Ewan McGregor hasn’t won an Academy Award, but he’s here as both the lead and executive producer. Lara Flynn Boyle of “Twin Peaks”-fame is on-hand as is fashion-forward actress Taylor Russell. Last but not least is Rhys Ifans, the Welsh actor who achieved fame by mistaking a jar of mayonnaise for a bowl of yogurt in “Notting Hill” (1999).

David (Mr. McGregor, very unlike Obi-Wan Kenobi) is a harried, mid-level executive of one sort or another. We see him charging through the parking lot of a down-on-its-heels strip mall. He’s heading to Oakbed’s Furniture. Why did he park so far away from the store’s entrance when there isn’t another car in sight? 

But, then, everything is displaced in this outpost of middle-America. Entering the store, David is surprised to see his brother Gruffudd (Mr. Ifans) speaking with a pretty young woman working the counter, Bella (Ms. Russell). The two men haven’t seen each other in ages. David is flabbergasted.

Bella informs David that his mother (Ms. Burstyn) is upstairs ensconced on a sofa and refuses to leave. After winding his way through a raft of labyrinthian passageways, David finds himself at a loss in dealing with the situation. Two things are certain: mom isn’t going to budge and David is late for a family function.

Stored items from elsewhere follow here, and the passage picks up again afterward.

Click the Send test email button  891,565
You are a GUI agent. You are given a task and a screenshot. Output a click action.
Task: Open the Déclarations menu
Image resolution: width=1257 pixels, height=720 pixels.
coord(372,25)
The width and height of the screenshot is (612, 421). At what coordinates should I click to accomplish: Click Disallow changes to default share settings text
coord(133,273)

Phone calls with his wife Anne (Lake Bell) are as frazzled and frustrating as the conversations with his mother. David is convinced that mom is addled. Gruffudd is too busy chatting up Bella.

A stubborn mother requires desperate measures. Gruffudd enlists the aid of estranged older sister and inveterate chain-smoker, Linda (Ms. Boyle). She’s a pill, our Linda, what with her foul language and fouler demeanor. Her solution for dealing with an intractable parent? Calling 9-1-1. 

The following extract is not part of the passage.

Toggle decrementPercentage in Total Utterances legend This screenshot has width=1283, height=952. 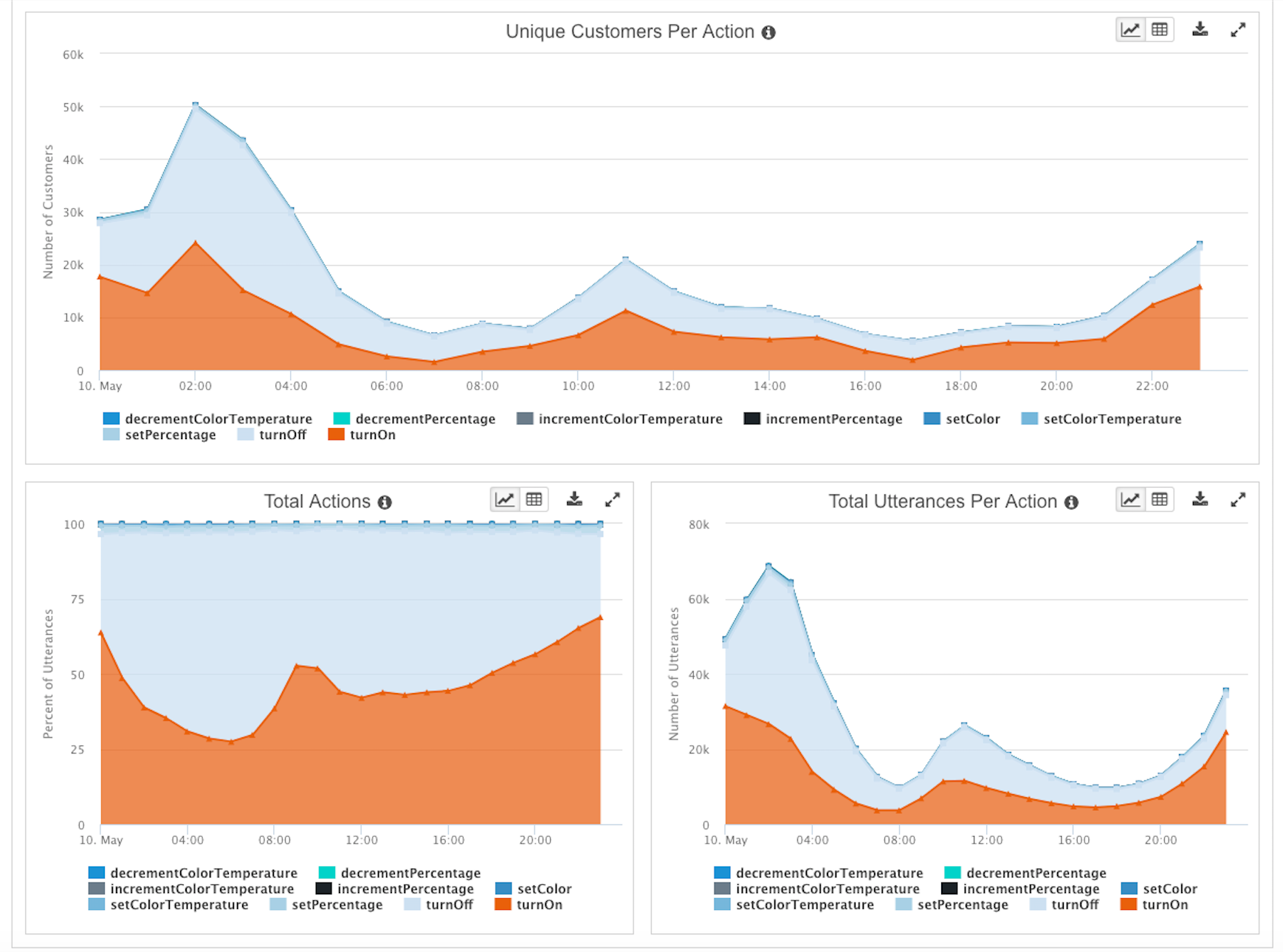tap(1025, 873)
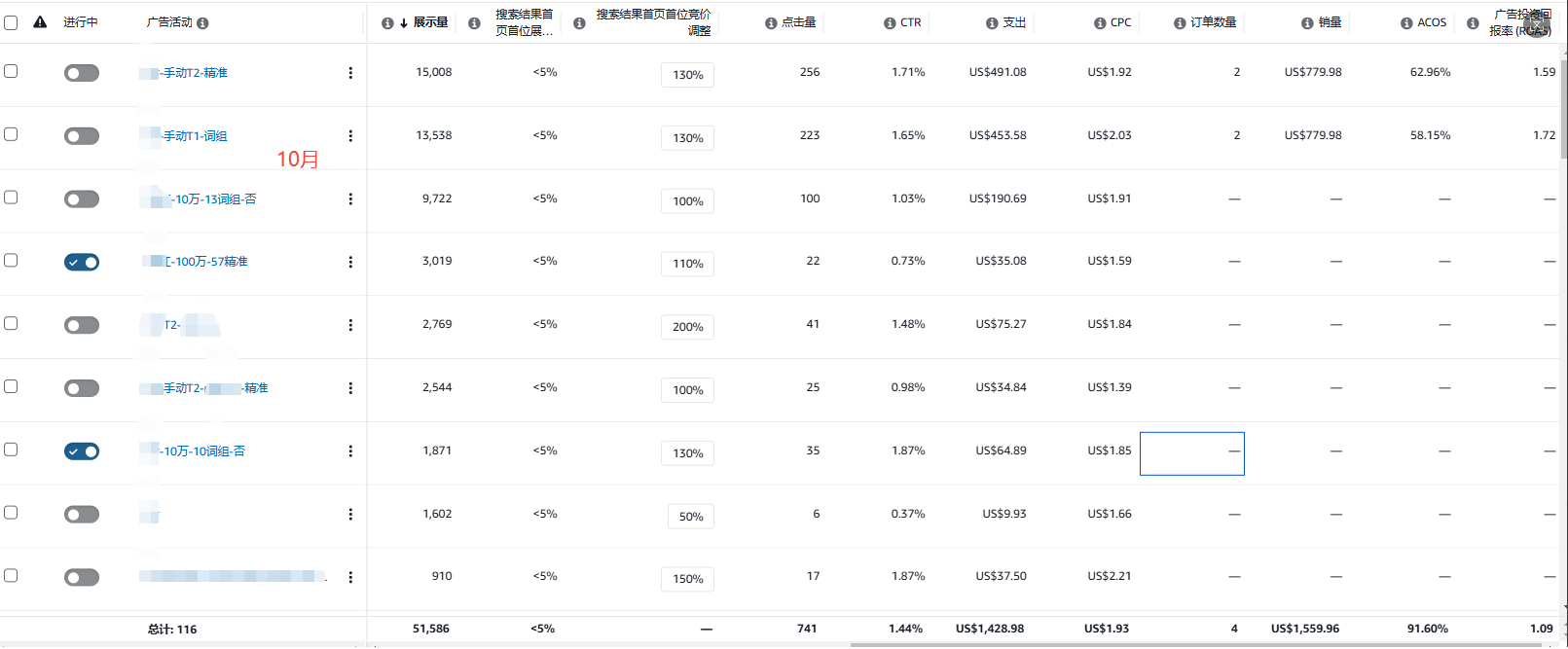
Task: Enable the toggle for 手动T2-精准 campaign
Action: coord(82,73)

A lot of bickering ensues. There’s a wild goose chase for mom’s pills. David’s idea of getting her home by purchasing the sofa and carrying her out on it is re-thought after he gets a load of the price tag. To tide things over, Bella offers David a berth for the night at Oakbed’s and, maybe, something more . . . ?

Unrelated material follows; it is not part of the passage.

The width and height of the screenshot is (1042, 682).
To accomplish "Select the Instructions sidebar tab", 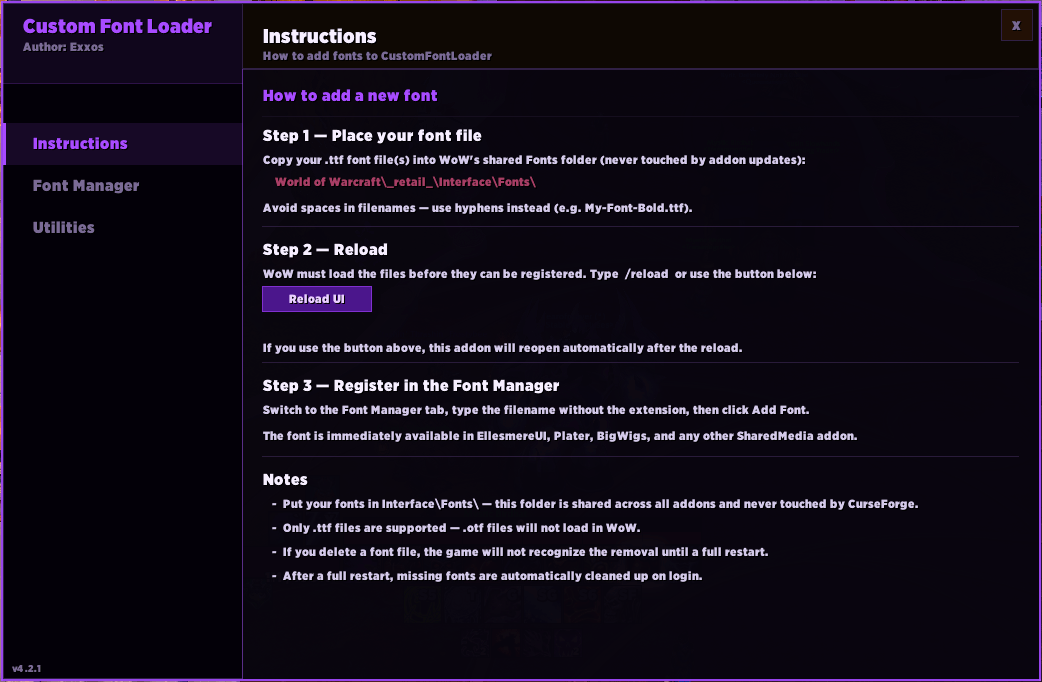I will [x=123, y=144].
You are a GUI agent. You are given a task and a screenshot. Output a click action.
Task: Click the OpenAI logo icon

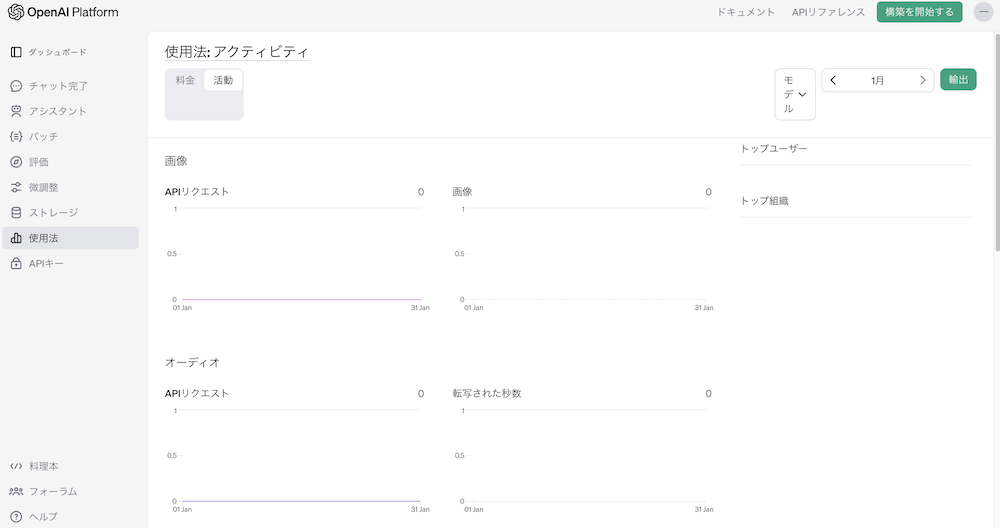click(x=15, y=12)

All of which is played with admirable deadpan, consummate timing and, during a scene in which David breaks into tears, heart-rending conviction. Mr. Larsson keeps things on an even keel, though he never shakes a smugness of affect. 

And then “Mother, Couch” takes a turn towards the histrionic. Channeling Luis Buñuel and Terry Gilliam, our tight-lipped aesthete condescends to his characters by pulling the rug out from under both them and the audience. Mr. Larsson rights the movie at its close, but the damage is done: this auspicious debut is a mixed bag of nuts.